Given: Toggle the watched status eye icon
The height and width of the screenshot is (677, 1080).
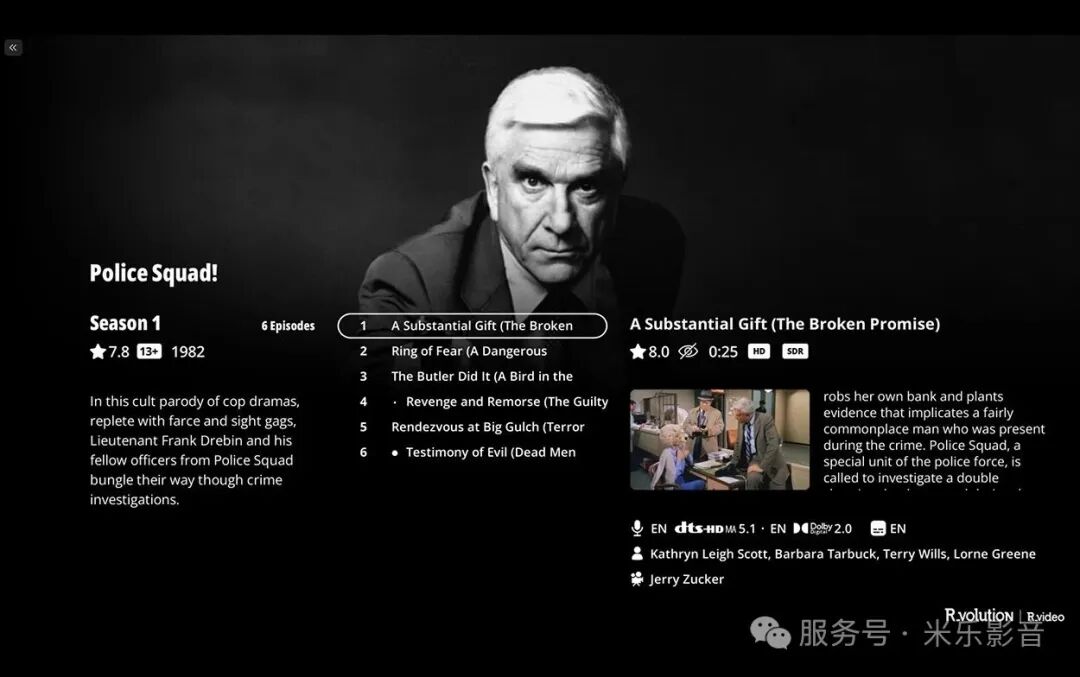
...
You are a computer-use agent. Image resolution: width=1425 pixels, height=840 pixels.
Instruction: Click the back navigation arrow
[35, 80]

**Task brief**
Print exactly the lines above, between the one holding "Given: Toggle the watched status eye icon" and the one holding "The height and", inclusive, and nothing besides.

**Task answer**
Given: Toggle the watched status eye icon
The height and width of the screenshot is (677, 1080).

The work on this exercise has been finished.